Moderna’s COVID vaccine has been transformative for the company and its leaders. The company has said it expects its vaccine to generate at least $20 billion in revenue this year, which would make it one of the most lucrative medical products in history.

Andersen, the Morningstar analyst, projected that the company’s profits on the vaccine could be as high as $14 billion. In 2019, Moderna reported total revenue of $60 million.

Moderna’s market value has nearly tripled this year to more than $120 billion. Two of its founders, as well as an early investor, this month made Forbes magazine’s list of the 400 richest people in the United States.

As the coronavirus spread in early 2020, Moderna raced to design its vaccine — which uses a new technology known as messenger RNA — and to plan a safety study.

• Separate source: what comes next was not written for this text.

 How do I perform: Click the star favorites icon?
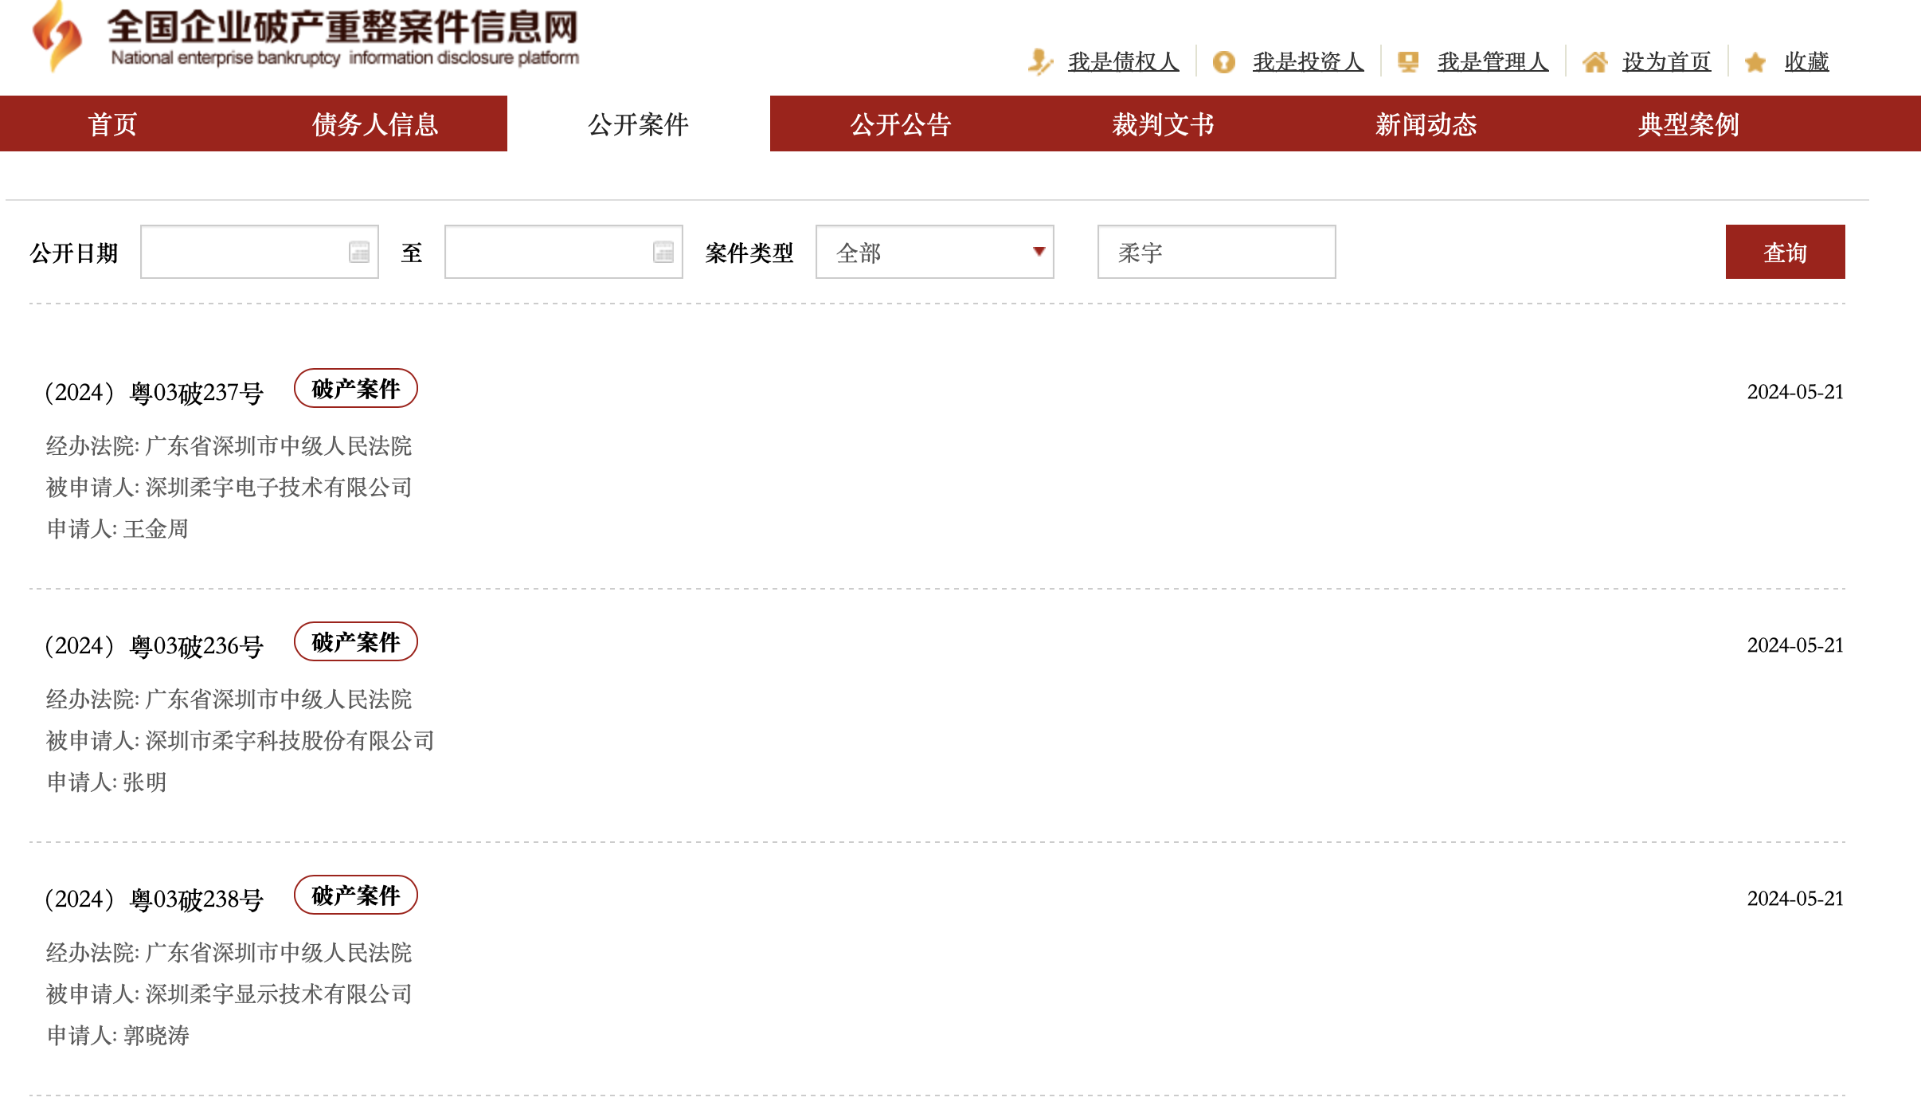1755,62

To manufacture the doses for that trial, the company received $900,000 from the nonprofit Coalition for Epidemic Preparedness Innovations.

The nonprofit group said Moderna had agreed to its “equitable access principles.” That meant, according to the coalition, that the vaccine would be “first available to populations when and where they are needed and at prices that are affordable to the populations at risk, especially low- and middle-income countries or to public sector entities that procure on their behalf.”

Moderna agreed in May to provide up to 34 million vaccine doses this year as well as up to 466 million doses in 2022 to Covax, the struggling United Nations-backed program to vaccinate the world’s poor. The company has not yet shipped any of those doses, according to a Covax spokesperson.